*** Begin section ***

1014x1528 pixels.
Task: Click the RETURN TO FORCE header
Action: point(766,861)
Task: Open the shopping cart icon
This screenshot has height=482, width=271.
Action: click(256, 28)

*** End section ***

- _Work to complete_: Exact copies of the lines from the one holding "Task: Open the shopping cart icon" through the last line above, and only those, make up the answer.

- _Worked solution_:
Task: Open the shopping cart icon
This screenshot has height=482, width=271.
Action: click(256, 28)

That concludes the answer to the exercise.